> SOURCE DOCUMENT:
•••
I just do a google search for isolated drums. Failing that if I can get a midi track I have a couple of drum vst's in Sonar.

I found this one on YouTube.


----------



## KapnKrunch (Jul 13, 2016)

GeorgeMich said:


> Come on man...lol. It’s STP.


LOL. Who is "STP"? Seriously. No idea.


----------



## LouisFNCyphre (Apr 23, 2021)

KapnKrunch said:


> LOL. Who is "STP"? Seriously. No idea.


Stone Temple Pilots, a big rock group from the 90s.


----------



## sulphur (Jun 2, 2011)

KapnKrunch said:


> LOL. Who is "STP"? Seriously. No idea.


Welcome to the twentieth century.



davetcan said:


> One of my favourite bands from that era.
> 
> 
> 
> ...


Now you need to kick the smack habit.


----------



## Dorian2 (Jun 9, 2015)

Great job man!!


----------



## StratCat (Dec 30, 2013)

Awesome Dave. interstate Love Song has been my STP tune to play. Wind Cries Mary sounds great too.


----------



## mrmatt1972 (Apr 3, 2008)

Nice job, the intro was spot on, how did you do that? I also loved that song/band back in the day.


----------



## davetcan (Feb 27, 2006)

I cheated a bit on the intro. The one thing I haven't figured out how to do digitally is to produce controlled feedback. I got it as close as I could and then underlayed the original to fill it out. The feedback you hear just before the main riff starts was me playing thru one of my amps and mic'ing the cab.


----------



## davetcan (Feb 27, 2006)

This would be the answer.


----------



## Abiguitar (May 28, 2009)

Amazing. That intro was bang on. Thanks for sharing.
•••
> DATA LISTING:
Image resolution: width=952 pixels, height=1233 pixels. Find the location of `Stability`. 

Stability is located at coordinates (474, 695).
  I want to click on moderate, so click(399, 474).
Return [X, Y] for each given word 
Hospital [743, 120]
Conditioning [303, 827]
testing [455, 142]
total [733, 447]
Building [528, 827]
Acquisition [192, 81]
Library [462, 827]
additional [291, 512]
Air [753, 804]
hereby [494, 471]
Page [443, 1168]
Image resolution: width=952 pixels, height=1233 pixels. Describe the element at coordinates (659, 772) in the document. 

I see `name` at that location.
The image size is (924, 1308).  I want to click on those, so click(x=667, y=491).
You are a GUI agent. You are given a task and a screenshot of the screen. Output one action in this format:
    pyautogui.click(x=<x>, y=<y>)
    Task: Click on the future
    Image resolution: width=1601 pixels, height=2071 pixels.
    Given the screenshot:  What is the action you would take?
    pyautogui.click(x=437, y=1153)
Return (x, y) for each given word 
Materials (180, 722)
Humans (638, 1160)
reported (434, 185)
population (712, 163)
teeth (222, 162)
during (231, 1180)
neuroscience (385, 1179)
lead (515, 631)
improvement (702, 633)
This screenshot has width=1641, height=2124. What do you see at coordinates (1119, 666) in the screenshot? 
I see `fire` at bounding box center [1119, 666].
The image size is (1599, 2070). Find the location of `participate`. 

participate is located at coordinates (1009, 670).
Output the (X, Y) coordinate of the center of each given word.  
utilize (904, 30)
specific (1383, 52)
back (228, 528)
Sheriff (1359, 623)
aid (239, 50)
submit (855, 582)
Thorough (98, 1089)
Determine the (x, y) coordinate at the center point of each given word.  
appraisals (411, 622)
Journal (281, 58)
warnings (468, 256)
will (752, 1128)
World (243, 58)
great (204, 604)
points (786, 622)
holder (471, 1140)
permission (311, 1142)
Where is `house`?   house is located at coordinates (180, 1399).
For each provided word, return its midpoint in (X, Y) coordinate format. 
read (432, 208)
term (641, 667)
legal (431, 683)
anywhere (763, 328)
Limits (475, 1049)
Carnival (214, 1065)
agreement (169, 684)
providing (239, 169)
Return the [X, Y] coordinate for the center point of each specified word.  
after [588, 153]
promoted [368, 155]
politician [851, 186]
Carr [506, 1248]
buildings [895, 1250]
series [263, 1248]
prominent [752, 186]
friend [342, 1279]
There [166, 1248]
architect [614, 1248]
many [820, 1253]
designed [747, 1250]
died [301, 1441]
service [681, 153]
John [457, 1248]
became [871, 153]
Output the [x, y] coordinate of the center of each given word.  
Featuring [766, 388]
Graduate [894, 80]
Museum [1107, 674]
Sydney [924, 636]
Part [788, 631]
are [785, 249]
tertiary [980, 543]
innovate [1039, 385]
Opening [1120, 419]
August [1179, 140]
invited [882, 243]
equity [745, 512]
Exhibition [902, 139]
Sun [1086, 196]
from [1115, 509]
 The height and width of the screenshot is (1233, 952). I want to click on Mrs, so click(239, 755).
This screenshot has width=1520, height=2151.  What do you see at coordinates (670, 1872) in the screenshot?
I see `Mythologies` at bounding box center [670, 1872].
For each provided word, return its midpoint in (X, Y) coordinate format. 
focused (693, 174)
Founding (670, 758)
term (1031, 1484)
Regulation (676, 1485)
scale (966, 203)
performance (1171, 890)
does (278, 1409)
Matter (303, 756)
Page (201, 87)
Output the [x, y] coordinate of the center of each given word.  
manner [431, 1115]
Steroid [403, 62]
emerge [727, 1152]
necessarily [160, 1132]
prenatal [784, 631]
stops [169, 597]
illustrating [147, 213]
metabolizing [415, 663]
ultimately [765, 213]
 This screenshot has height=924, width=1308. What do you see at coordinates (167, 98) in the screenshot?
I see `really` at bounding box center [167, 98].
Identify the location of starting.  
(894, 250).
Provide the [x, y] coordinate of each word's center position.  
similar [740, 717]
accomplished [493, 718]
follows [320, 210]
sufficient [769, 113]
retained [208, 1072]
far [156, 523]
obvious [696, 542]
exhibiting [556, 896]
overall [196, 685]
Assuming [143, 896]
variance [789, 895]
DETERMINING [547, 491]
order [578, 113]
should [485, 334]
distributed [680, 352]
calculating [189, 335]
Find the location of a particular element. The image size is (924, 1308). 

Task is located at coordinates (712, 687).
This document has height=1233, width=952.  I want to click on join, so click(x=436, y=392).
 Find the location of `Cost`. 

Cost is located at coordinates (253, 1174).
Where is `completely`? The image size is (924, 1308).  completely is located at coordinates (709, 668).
•••
> WHAT IS EXPECTED: Copy the passage of the forum thread that begins at the words "Awesome Dave. interstate" and ends after the words "in the day.". Rely only on the forum thread.

> EXERCISE OUTPUT:
Awesome Dave. interstate Love Song has been my STP tune to play. Wind Cries Mary sounds great too.


----------



## mrmatt1972 (Apr 3, 2008)

Nice job, the intro was spot on, how did you do that? I also loved that song/band back in the day.